Deep Contrastive Learning for Feature Alignment: Insights from Housing-Household Relationship Inference
Xiao Qian, Shangjia Dong, Rachel Davidson

TL;DR
This paper introduces a deep contrastive learning model to infer housing-household relationships from survey data, overcoming lack of labels and demonstrating superior accuracy and transferability across regions.
Contribution
The study develops a novel dual-encoder contrastive learning approach with bisect K-means clustering for relationship inference without ground truth labels.
Findings
The model outperforms existing methods in Delaware.

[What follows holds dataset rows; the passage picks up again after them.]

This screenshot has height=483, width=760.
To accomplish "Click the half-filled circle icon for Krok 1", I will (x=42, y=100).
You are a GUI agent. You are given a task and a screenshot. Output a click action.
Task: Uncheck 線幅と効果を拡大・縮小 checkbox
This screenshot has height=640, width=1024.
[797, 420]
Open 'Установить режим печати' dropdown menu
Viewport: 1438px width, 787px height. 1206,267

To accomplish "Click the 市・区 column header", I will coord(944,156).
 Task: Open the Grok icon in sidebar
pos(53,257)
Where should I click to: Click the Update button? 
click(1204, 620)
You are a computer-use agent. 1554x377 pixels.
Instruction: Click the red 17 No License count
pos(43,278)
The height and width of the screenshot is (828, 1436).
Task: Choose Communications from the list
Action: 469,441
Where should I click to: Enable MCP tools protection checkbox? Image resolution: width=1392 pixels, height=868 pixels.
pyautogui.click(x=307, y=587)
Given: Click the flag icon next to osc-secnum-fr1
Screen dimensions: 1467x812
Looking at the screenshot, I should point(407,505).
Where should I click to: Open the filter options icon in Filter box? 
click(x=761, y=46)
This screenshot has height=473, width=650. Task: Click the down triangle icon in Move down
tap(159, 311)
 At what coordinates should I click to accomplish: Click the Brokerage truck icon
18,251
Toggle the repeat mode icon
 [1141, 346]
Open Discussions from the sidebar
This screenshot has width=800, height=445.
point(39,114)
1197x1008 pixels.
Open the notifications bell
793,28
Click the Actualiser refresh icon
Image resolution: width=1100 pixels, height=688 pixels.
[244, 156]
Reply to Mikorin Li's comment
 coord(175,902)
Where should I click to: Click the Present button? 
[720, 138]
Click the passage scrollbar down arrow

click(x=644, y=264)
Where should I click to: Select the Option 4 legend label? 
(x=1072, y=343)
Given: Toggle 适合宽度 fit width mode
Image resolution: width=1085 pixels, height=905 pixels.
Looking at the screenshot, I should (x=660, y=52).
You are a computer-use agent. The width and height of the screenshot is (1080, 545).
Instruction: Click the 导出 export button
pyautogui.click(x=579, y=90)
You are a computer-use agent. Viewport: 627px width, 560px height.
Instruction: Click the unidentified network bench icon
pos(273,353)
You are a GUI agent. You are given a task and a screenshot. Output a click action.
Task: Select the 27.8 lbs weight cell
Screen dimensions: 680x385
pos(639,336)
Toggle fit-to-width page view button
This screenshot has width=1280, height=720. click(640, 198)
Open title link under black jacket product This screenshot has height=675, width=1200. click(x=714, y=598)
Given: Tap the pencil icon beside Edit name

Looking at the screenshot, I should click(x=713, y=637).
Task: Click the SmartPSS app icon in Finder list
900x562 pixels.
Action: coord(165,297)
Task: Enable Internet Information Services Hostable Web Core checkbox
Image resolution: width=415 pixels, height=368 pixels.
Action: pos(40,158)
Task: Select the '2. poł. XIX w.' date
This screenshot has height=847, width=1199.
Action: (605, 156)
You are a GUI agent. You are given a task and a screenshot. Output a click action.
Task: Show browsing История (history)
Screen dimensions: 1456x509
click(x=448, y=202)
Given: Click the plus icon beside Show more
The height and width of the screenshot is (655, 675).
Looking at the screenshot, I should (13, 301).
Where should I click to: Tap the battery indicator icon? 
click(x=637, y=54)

It generalizes well to North Carolina.
SHAP analysis highlights tenure and mortgage as key factors.
Abstract
Housing and household characteristics are key determinants of social and economic well-being, yet our understanding of their interrelationships remains limited. This study addresses this knowledge gap by developing a deep contrastive learning (DCL) model to infer housing-household relationships using the American Community Survey (ACS) Public Use Microdata Sample (PUMS). More broadly, the proposed model is suitable for a class of problems where the goal is to learn joint relationships between two distinct entities without explicitly labeled ground truth data. Our proposed dual-encoder DCL approach leverages co-occurrence patterns in PUMS and introduces a bisect K-means clustering method to overcome the absence of ground truth labels. The dual-encoder DCL architecture is designed to handle the semantic differences between housing (building) and household (people) features while…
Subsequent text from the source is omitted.